• [WHAT THIS TASK INVOLVES]:
Lines to be reproduced exactly: the one that holds "This screenshot has width=1443, height=840." and all those after it through the end of the data. Include no others.

• [INPUT RECORDS]:
↓
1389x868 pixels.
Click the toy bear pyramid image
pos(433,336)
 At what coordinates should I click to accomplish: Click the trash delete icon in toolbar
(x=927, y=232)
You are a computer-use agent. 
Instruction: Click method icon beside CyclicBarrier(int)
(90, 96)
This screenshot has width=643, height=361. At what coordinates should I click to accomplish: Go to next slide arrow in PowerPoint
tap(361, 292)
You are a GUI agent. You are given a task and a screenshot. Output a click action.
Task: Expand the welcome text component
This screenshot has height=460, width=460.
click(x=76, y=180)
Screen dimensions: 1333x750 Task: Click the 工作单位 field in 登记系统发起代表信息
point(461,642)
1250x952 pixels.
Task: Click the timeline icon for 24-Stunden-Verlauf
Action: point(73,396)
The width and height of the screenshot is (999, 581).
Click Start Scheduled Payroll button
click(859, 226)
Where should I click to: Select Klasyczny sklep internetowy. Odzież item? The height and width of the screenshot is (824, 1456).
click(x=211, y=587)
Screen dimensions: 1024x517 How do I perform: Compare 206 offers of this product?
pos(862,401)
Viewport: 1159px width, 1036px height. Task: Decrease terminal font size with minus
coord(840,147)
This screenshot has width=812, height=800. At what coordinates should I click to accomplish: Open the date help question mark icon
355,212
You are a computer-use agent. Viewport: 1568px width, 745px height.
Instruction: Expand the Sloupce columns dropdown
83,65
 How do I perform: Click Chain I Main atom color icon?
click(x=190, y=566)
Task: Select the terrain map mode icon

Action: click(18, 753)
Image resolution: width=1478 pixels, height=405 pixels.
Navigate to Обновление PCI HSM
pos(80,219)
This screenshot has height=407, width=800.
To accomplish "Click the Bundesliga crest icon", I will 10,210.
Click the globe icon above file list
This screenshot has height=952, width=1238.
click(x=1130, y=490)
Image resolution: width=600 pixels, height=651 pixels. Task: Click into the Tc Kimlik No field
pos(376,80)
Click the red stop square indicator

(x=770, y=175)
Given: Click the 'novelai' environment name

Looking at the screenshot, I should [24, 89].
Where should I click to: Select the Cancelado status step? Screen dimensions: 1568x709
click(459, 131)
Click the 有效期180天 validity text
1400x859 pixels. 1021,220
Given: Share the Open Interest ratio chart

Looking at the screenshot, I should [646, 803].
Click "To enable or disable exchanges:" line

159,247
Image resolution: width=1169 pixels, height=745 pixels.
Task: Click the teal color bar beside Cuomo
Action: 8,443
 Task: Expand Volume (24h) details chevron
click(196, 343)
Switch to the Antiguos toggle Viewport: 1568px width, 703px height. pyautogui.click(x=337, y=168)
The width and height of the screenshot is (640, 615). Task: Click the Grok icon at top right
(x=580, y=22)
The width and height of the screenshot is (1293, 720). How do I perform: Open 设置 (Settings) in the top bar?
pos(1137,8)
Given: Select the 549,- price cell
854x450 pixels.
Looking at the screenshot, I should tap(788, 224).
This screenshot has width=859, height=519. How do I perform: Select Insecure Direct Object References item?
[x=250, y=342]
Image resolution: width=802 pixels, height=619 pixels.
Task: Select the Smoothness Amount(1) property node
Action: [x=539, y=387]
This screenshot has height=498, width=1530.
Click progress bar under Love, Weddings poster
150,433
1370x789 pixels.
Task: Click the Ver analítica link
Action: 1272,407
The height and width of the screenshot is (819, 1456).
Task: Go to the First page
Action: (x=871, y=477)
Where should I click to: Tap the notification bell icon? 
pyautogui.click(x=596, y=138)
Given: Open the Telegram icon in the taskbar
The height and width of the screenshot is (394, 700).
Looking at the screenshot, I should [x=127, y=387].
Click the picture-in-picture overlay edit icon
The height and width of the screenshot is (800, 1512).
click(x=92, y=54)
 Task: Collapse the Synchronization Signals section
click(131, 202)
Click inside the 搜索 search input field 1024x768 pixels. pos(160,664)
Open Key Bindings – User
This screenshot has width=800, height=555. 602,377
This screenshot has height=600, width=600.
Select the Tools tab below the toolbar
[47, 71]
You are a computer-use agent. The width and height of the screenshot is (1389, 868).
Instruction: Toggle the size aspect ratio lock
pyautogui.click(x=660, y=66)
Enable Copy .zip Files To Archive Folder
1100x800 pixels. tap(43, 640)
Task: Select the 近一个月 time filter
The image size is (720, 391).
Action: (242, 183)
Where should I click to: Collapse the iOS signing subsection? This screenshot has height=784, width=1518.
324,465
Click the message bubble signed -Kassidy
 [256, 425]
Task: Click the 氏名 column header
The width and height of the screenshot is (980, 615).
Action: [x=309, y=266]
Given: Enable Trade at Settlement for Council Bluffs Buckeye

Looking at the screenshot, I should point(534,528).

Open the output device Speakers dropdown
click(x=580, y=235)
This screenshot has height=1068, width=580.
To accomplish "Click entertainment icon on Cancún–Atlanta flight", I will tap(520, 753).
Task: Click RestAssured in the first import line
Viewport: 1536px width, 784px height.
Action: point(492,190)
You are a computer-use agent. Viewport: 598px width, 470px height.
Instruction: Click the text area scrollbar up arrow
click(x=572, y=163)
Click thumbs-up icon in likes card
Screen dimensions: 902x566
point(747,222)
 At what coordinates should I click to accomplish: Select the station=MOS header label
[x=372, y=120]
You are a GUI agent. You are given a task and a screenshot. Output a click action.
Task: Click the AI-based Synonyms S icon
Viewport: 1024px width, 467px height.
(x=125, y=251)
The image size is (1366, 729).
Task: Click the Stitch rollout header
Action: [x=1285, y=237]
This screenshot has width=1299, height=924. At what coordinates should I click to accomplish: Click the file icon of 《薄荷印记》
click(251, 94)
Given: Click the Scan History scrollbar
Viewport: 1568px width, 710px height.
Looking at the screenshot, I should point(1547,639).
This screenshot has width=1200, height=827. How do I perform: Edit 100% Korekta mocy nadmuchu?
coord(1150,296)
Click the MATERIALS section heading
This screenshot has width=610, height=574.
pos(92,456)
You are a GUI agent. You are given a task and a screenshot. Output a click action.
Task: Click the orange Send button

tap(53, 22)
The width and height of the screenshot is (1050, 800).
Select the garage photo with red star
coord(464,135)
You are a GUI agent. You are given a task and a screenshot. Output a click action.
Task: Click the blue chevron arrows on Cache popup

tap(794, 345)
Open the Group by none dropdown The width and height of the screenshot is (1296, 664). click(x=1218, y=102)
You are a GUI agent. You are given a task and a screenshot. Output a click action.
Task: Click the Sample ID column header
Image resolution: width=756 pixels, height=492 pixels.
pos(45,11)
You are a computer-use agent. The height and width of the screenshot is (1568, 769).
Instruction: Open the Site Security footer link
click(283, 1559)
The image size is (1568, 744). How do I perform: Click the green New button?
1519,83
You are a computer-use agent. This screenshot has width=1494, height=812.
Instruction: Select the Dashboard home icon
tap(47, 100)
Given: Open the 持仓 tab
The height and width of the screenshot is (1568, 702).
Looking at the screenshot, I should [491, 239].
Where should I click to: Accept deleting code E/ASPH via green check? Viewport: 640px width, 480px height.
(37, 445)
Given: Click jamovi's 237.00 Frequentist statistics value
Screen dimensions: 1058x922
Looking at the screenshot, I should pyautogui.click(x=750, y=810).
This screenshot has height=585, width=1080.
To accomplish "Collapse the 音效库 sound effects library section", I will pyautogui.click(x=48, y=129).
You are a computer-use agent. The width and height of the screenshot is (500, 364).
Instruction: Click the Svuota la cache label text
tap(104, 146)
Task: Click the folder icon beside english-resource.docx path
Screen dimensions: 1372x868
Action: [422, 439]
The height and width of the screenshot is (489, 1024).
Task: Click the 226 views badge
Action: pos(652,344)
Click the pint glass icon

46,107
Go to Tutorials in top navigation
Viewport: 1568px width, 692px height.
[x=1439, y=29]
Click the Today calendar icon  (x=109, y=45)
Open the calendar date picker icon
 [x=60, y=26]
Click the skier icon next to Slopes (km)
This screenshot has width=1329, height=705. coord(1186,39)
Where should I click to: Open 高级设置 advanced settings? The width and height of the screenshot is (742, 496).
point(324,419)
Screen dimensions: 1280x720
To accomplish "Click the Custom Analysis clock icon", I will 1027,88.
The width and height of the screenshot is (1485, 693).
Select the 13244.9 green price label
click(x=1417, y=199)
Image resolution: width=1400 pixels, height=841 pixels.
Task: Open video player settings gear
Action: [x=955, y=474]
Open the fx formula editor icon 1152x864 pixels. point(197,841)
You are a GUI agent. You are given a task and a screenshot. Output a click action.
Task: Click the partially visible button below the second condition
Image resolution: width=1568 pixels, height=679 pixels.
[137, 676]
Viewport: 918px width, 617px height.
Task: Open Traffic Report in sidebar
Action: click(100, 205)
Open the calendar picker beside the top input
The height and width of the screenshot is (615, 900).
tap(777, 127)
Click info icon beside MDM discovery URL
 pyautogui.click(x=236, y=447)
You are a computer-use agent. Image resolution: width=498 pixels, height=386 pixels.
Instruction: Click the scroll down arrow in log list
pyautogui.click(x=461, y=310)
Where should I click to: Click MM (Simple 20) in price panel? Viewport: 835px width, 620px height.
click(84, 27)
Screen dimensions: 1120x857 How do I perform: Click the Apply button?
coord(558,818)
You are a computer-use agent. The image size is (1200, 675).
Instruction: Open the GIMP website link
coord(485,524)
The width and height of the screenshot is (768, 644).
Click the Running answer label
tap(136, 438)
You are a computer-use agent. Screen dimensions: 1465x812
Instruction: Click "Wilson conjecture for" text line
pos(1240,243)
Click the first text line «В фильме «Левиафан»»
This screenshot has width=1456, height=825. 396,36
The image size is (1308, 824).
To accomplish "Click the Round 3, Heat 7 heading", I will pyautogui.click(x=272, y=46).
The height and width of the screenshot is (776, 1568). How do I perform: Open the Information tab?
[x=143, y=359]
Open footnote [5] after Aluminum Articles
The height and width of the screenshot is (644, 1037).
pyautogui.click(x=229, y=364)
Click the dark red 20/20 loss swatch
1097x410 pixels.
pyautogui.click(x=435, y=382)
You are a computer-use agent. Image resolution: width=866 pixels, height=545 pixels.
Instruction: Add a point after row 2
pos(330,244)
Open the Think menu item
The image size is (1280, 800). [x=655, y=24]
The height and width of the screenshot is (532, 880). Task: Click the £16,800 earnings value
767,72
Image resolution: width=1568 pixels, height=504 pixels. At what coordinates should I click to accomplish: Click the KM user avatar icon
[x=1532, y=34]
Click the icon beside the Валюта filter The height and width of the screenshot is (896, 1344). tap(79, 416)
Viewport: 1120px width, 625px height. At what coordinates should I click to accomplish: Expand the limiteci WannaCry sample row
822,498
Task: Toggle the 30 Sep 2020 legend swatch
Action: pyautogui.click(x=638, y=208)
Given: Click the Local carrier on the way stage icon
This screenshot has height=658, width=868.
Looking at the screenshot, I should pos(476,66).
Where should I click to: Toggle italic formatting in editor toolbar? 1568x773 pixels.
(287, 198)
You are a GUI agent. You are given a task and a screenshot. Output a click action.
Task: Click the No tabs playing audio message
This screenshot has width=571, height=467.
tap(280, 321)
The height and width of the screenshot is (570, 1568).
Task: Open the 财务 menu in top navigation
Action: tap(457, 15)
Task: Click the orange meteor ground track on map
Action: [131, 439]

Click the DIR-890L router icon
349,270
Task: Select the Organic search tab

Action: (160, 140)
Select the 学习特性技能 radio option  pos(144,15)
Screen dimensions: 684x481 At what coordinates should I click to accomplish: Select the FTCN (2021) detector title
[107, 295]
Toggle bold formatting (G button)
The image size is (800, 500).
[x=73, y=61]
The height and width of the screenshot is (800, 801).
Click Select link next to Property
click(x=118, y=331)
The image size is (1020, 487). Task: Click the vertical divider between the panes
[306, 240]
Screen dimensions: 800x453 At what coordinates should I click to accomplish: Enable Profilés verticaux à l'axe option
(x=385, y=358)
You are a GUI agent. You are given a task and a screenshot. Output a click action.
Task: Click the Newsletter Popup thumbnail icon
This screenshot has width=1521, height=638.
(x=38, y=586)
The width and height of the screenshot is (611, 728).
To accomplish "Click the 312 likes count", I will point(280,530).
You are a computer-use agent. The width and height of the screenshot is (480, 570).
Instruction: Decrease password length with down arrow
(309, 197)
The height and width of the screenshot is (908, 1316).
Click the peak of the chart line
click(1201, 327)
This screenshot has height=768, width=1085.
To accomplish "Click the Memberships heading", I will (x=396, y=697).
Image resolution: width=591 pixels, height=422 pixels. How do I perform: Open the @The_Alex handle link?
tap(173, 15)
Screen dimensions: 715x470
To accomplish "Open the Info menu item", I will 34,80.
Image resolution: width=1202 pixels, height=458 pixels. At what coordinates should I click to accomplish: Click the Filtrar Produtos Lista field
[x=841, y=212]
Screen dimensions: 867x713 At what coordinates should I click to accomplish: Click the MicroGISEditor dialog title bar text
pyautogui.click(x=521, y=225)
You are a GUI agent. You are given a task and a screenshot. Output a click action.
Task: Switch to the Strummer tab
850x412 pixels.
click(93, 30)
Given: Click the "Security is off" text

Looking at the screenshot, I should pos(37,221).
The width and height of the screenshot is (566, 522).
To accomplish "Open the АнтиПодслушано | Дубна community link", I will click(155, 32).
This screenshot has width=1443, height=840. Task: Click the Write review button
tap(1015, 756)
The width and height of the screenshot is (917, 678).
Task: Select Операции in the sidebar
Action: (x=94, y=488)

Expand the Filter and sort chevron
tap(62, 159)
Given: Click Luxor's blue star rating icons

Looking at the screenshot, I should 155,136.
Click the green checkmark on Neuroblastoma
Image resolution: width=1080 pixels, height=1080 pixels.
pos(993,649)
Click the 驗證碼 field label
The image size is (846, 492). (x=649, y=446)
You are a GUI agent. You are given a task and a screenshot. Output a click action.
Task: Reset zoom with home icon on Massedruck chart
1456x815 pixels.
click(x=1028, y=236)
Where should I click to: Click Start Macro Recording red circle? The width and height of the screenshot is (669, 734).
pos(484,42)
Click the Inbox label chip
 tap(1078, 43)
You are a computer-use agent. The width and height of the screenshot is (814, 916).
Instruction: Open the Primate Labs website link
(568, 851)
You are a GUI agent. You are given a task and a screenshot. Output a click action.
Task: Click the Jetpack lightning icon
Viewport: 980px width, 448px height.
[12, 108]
↑
• [FINISHED EXERCISE]:
This screenshot has width=1443, height=840. Task: Click the Write review button
tap(1015, 756)
The width and height of the screenshot is (917, 678).
Task: Select Операции in the sidebar
Action: (x=94, y=488)

Expand the Filter and sort chevron
tap(62, 159)
Given: Click Luxor's blue star rating icons

Looking at the screenshot, I should 155,136.
Click the green checkmark on Neuroblastoma
Image resolution: width=1080 pixels, height=1080 pixels.
pos(993,649)
Click the 驗證碼 field label
The image size is (846, 492). (x=649, y=446)
You are a GUI agent. You are given a task and a screenshot. Output a click action.
Task: Reset zoom with home icon on Massedruck chart
1456x815 pixels.
click(x=1028, y=236)
Where should I click to: Click Start Macro Recording red circle? The width and height of the screenshot is (669, 734).
pos(484,42)
Click the Inbox label chip
 tap(1078, 43)
You are a computer-use agent. The width and height of the screenshot is (814, 916).
Instruction: Open the Primate Labs website link
(568, 851)
You are a GUI agent. You are given a task and a screenshot. Output a click action.
Task: Click the Jetpack lightning icon
Viewport: 980px width, 448px height.
[12, 108]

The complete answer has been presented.